- _SHORT EXERCISE A_: In the transcript below, what does the speaker say the tax return that California had to wait for is known as?

- _QUOTED PASSAGE_:
---*---

Now, turning to the point I was making --
QUESTION: I would think you would want to sustain the interpleader so you could prove there was a dispute between two states.
MR. FALK: To sustain the interpleader so as to -- I don't follow that, Justice White, because if we do sustain the district court interpleader, there is the alternative remedy, and this Court would not take jurisdiction.
QUESTION: Well, it would still be a dispute between two states.
MR. FALK: Well, there would be a dispute between two states. That, of course -- our point is that it cannot be in any court but this, because it is a dispute between two states.
QUESTION: That's right. That's right. But if the interpleader is -- you don't agree with the interpleader.
MR. FALK: No.
QUESTION: And one reason is because these people are the state.
MR. FALK: Yes.
QUESTION: Which means that it is a suit between two states.
MR. FALK: It is a suit between two states.
QUESTION: And so you destroy the interpleader, which puts it right back to where it was before there was an interpleader, which indicates that we were wrong in the first place in denying leave to file, which I take it you simply were wrong anyway.
MR. FALK: Well, I was here as the moving party then.
QUESTION: Yes. Yes.
MR. FALK: But I do believe that there were grounds for denying that motion which are no longer present. That is the burden --
QUESTION: At that time.
MR. FALK: At the time. In other words --
QUESTION: Would there be if the interpleader were set aside?
MR. FALK: Yes, for the reasons set forth in our motion for leave to file. There is an intensely practical reason why there is a controversy between states and will be even without the interpleader suit. You might ask, well, what is the harm if there is no interpleader, and let California proceed, and let Texas proceed, and one can see what happens.
The problem is this. Almost immediately after Mr. Hughes died, Texas began a suit which ultimately resulted in a determination of a Texas domicile in the Texas state courts. California was required by its own law to wait until the estate filed its tax return, known as the IT 22. That was not done for a year and a half roughly after Mr. Hughes died. Only after the IT 22 was filed, under our law, does the administrative process begin which leads to the judicial process.
By the time that judicial process was about to commence, an injunction had been entered by the district court which continues to this very day. But by then, Texas had its judgment, so these were not really parallel trains. One is well ahead of the other. And as a practical matter, as we allege in Paragraph 26 of the proposed complaint, which is attached to the motion for leave to file, if the Fifth Circuit decision is reversed, and the stay is lifted, the Texas judgment could and undoubtedly would become final rather quickly, and Texas would then be in a position to execute that judgment, and so by the time California was able to complete its administrative and judicial process, the estate could and undoubtedly would be substantially depleted, and California might find very little left when it comes to perfect its own judgment.

---*---

- _MATERIALS PROVIDED_:
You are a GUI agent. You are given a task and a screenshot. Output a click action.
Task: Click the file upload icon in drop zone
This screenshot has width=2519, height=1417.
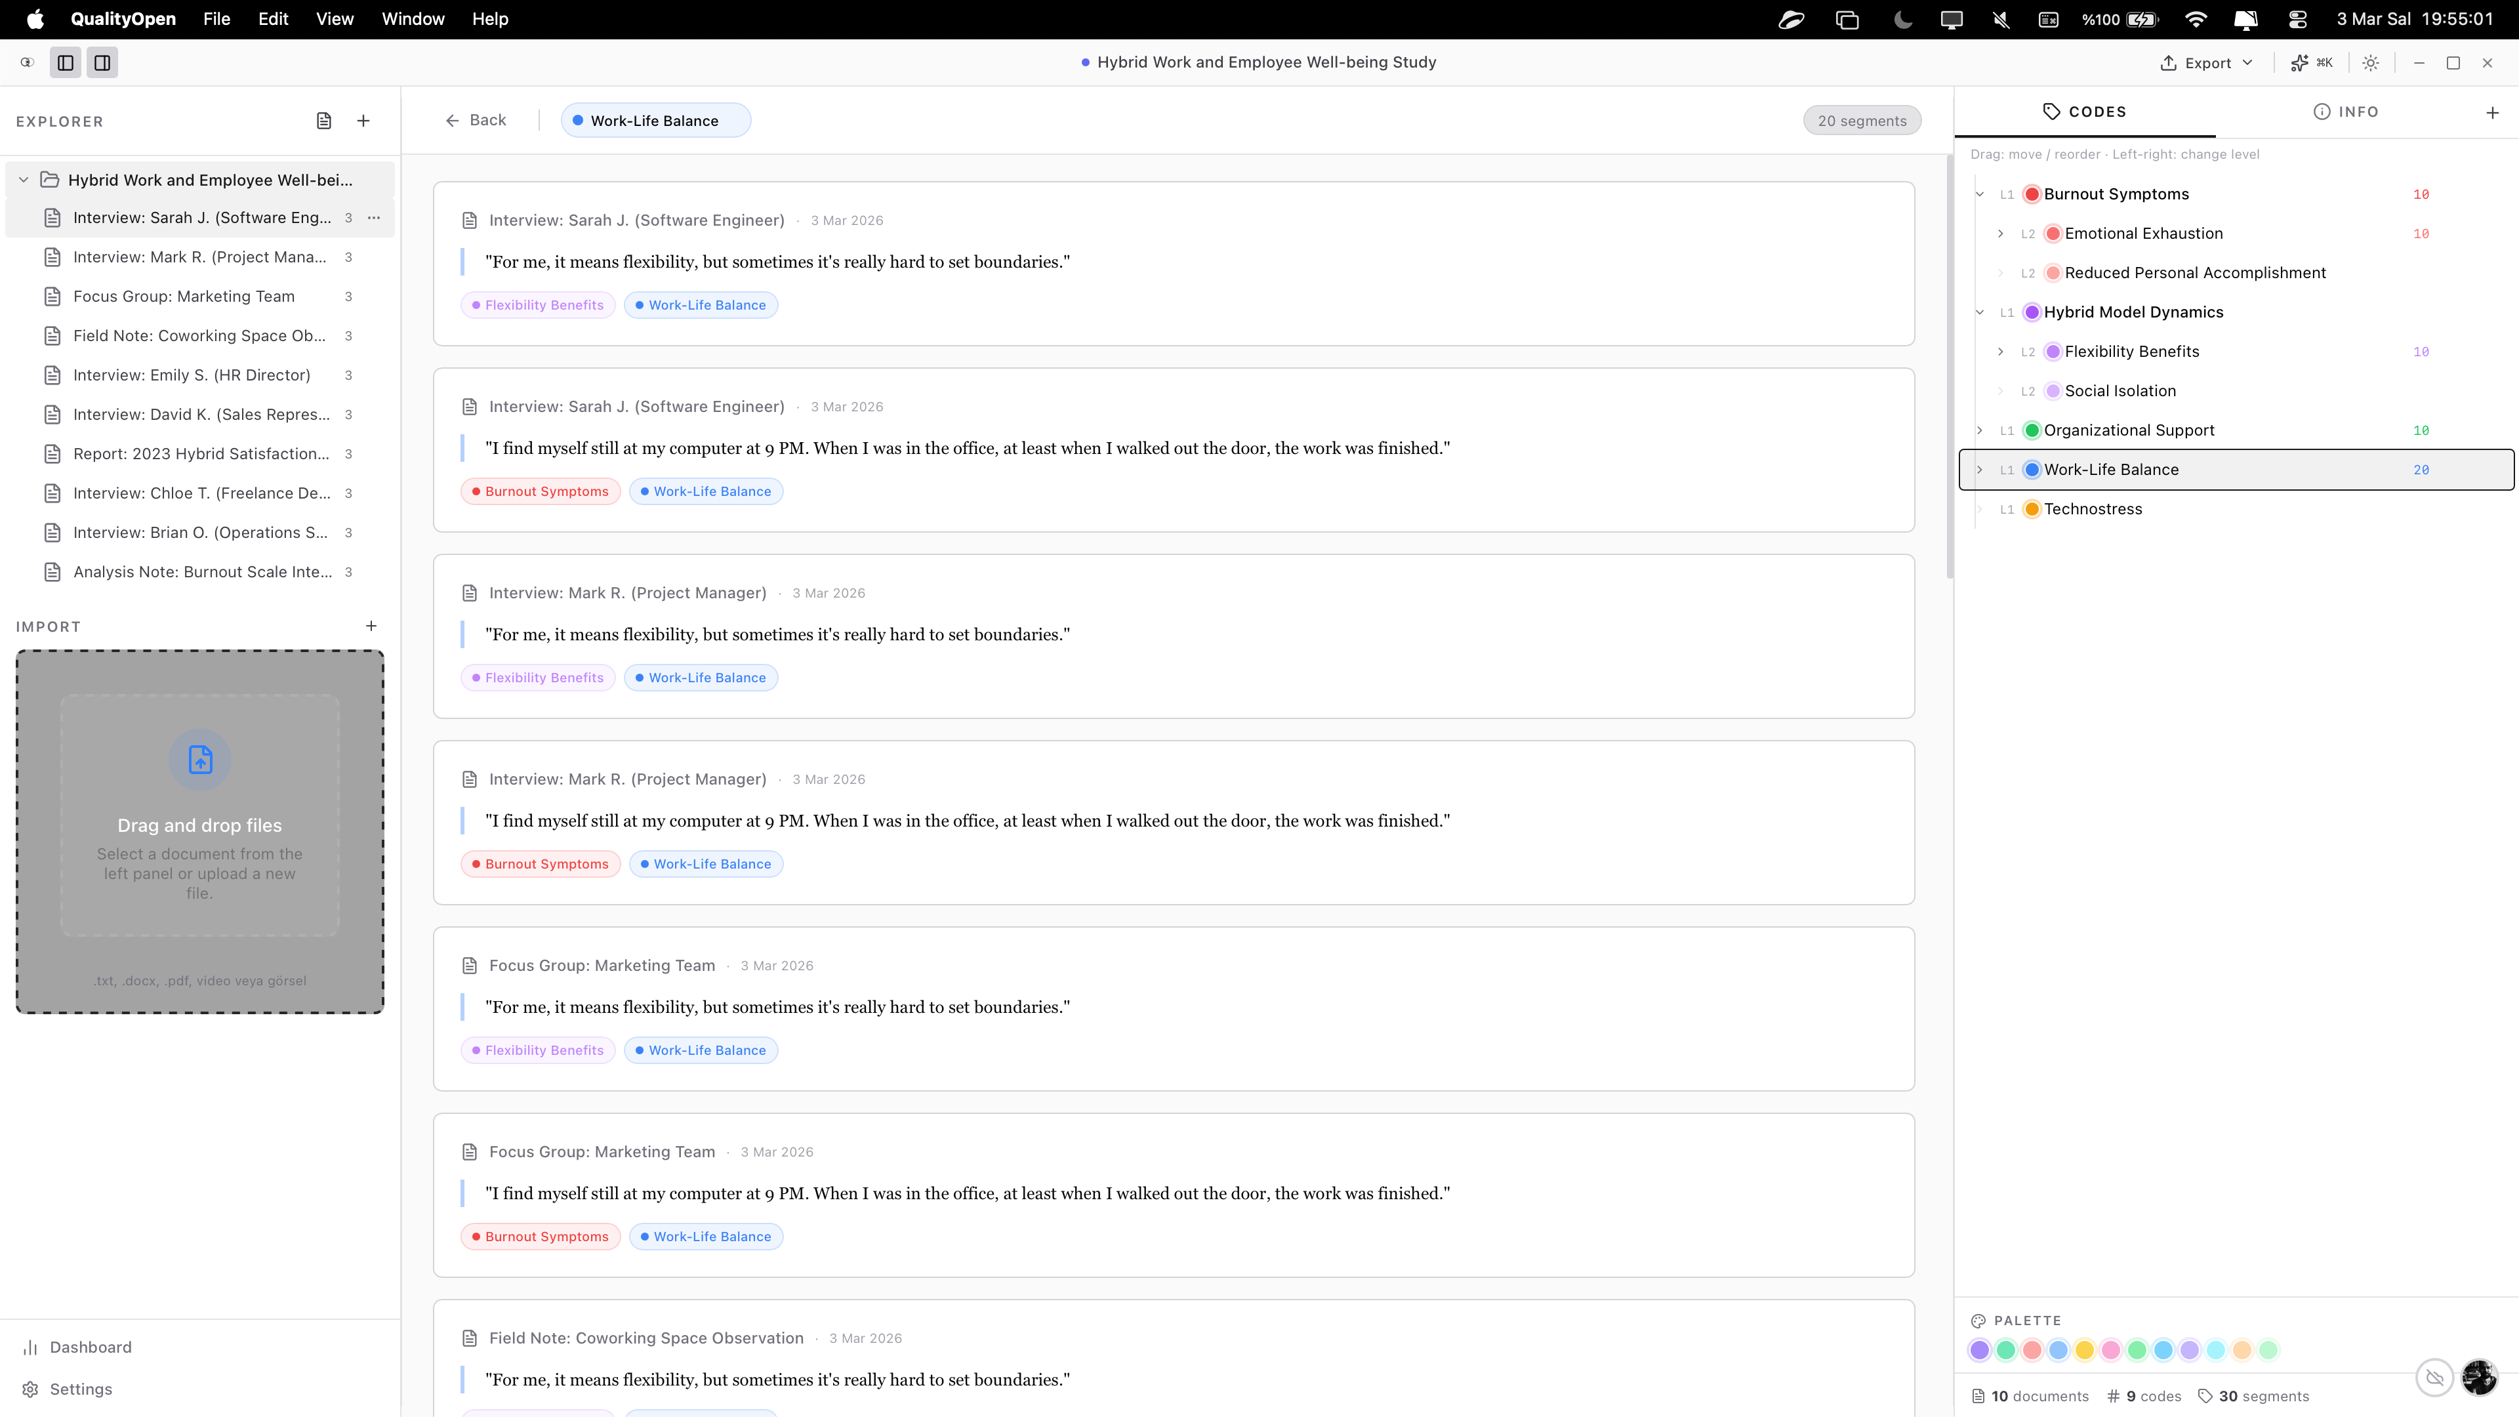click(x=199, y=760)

---*---

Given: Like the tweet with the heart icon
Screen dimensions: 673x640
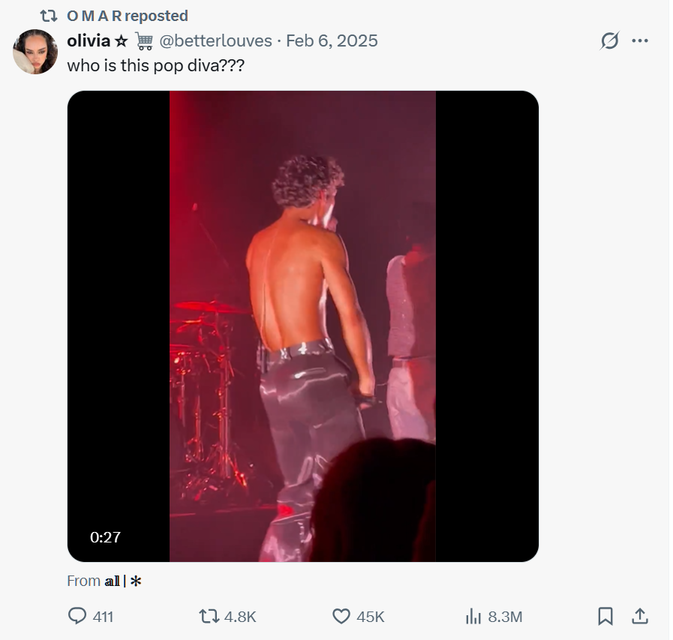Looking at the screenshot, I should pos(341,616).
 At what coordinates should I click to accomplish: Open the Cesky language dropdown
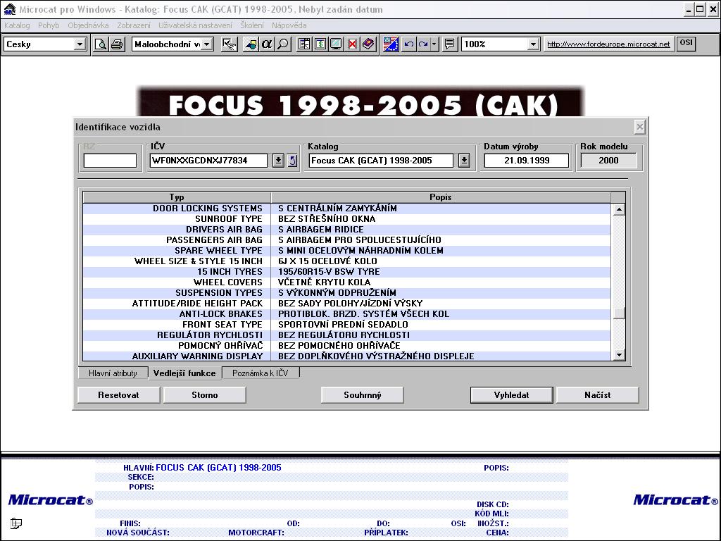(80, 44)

---*---

- _SHORT EXERCISE B_: From the rows above, extract everything from the line containing "You are a GUI" down to the line containing "click(x=199, y=760)", including both of those lines. Leave the pictures out of your answer.

- _EXERCISE RESPONSE A_: The IT 22.

- _EXERCISE RESPONSE B_:
You are a GUI agent. You are given a task and a screenshot. Output a click action.
Task: Click the file upload icon in drop zone
This screenshot has width=2519, height=1417.
click(x=199, y=760)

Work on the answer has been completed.